Leetcode #498: Diagonal Traverse

In this guide, we solve Leetcode #498 Diagonal Traverse in Python and focus on the core idea that makes the solution efficient.

You will see the intuition, the step-by-step method, and a clean Python implementation you can use in interviews.

Leetcode

Problem Statement

Given an m x n matrix mat, return an array of all the elements of the array in a diagonal order.

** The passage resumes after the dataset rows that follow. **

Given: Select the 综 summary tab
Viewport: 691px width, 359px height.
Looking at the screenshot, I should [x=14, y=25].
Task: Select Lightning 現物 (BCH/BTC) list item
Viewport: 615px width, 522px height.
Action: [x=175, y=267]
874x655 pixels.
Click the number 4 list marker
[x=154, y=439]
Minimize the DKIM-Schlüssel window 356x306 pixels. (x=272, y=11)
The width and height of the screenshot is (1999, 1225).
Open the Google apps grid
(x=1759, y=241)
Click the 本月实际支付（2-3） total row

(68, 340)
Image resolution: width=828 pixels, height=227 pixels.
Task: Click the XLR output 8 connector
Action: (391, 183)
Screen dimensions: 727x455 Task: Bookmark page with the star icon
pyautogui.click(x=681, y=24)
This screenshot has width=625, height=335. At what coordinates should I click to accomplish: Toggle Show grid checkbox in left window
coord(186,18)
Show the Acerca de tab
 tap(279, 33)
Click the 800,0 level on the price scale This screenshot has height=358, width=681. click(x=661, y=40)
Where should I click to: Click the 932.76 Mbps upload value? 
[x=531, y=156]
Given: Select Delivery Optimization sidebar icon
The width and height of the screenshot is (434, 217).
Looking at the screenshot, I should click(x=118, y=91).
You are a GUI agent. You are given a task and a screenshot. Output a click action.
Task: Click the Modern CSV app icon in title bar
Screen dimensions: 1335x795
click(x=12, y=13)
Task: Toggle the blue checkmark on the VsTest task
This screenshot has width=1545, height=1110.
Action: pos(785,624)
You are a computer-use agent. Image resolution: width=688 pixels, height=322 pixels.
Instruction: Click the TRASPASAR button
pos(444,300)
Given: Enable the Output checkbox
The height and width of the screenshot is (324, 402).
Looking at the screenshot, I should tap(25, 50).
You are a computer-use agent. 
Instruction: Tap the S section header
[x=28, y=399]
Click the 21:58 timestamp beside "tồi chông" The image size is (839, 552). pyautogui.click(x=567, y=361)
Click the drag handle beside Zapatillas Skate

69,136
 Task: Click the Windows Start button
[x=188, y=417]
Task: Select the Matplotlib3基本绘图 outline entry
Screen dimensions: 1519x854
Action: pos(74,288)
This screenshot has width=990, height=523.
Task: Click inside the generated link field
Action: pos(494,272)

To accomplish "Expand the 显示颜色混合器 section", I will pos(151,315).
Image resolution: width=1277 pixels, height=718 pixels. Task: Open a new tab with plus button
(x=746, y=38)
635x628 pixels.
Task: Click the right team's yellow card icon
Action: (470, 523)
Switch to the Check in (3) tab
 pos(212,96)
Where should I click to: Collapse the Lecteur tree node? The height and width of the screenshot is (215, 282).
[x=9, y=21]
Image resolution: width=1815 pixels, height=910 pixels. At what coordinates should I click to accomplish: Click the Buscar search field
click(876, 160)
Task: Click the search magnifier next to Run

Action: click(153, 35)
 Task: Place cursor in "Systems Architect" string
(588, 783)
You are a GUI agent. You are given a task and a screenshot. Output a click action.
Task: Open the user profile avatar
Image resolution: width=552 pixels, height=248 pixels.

Example 1: Input: mat = [[1,2,3],[4,5,6],[7,8,9]] Output: [1,2,4,7,5,3,6,8,9] Example 2: Input: mat = [[1,2],[3,4]] Output: [1,2,3,4] Constraints: m == mat.length n == mat[i].length 1 <= m, n <= 104 1 <= m * n <= 104 -105 <= mat[i][j] <= 105

Quick Facts

Difficulty: Medium
Premium: No
Tags: Array, Matrix, Simulation

Intuition

Grid problems are easiest when you define clear row/column boundaries.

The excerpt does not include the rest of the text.